Mal aux mots

Son corps se tord, son corps se plie ;
Son corps grince, coince , gémit, il se meurt petit à petit.
Dans la douleur de chaque geste, la jambe se fait moins leste;

Bientôt corps mort, comme un bateau loin de son port,
il tangue, vacille, ou s’effondre sur sa quille.
Il attend qu'on le remette à flot,
que des mains charitables le tire vers le haut,
juste par des sourires et des mots, ces cataplasmes qui font si chaud...


Il attend d'Eux!
Ceux-la, sortis de ce même corps qu'ils ne reconnaissent plus!
Mais ils ont tant à faire … ailleurs...tout le temps...
Il comprend ; il ne va pas implorer qu'on lui porte intérêt.

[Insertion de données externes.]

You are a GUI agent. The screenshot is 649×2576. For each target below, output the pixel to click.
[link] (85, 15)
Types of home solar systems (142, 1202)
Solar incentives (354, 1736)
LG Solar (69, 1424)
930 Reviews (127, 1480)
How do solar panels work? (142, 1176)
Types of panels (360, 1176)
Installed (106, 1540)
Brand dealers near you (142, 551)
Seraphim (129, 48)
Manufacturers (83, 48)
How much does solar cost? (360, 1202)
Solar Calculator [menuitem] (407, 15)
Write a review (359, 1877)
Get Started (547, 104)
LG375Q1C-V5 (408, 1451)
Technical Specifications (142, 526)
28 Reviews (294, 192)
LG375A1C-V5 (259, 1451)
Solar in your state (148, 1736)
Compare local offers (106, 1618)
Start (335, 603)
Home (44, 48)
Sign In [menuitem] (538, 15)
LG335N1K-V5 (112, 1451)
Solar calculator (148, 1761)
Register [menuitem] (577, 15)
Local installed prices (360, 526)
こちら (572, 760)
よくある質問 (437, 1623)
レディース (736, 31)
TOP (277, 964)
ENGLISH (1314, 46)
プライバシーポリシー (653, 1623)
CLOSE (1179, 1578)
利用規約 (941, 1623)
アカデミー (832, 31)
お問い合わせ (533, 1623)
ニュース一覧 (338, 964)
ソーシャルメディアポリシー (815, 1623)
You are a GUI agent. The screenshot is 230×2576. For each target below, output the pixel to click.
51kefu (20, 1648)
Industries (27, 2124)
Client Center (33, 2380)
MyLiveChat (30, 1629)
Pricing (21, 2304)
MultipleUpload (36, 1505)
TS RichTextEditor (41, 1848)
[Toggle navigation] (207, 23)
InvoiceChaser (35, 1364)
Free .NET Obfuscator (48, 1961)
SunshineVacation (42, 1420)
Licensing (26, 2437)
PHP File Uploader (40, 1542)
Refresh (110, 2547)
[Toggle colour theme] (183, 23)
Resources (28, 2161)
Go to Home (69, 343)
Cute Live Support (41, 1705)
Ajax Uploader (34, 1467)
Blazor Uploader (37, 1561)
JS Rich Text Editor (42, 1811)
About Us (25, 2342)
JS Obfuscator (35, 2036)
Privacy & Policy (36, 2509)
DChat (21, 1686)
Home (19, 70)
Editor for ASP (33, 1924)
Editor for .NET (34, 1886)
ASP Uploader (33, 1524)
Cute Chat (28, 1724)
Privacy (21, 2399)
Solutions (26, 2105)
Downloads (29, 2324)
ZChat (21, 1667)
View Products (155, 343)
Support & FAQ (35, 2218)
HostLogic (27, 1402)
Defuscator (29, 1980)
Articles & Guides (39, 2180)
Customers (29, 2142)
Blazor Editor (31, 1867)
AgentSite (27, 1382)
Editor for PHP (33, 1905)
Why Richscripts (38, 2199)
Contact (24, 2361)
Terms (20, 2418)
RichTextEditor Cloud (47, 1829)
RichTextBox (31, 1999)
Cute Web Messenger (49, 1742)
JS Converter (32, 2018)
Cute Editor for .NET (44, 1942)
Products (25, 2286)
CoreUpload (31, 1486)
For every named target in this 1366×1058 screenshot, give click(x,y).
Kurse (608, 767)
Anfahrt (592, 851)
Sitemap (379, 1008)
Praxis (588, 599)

Ce corps est devenu trop vieux, trop sec, trop lent, trop tout !!!
Ils le voient décatir, rétrécir, le nez en avant, les épaules tombantes,
et la tête se perd dans des vagabondages qu'ils n'acceptent pas.
Qu'a -t-il à raconter de son fauteuil et lui,
tous deux semblent lier comme le lierre à son arbre;
plus grand chose à offrir, à part des jérémiades.
Le pire? même ses souvenirs d'Eux, se font incertains !

Et puis, une nuit, il s'éteindra ;
trop fatigué, trop seul, trop oublié pour avoir envie d'une autre journée,
semblable aux dernières passées.
Il part en voyage au bout des silences, il ne souffre plus.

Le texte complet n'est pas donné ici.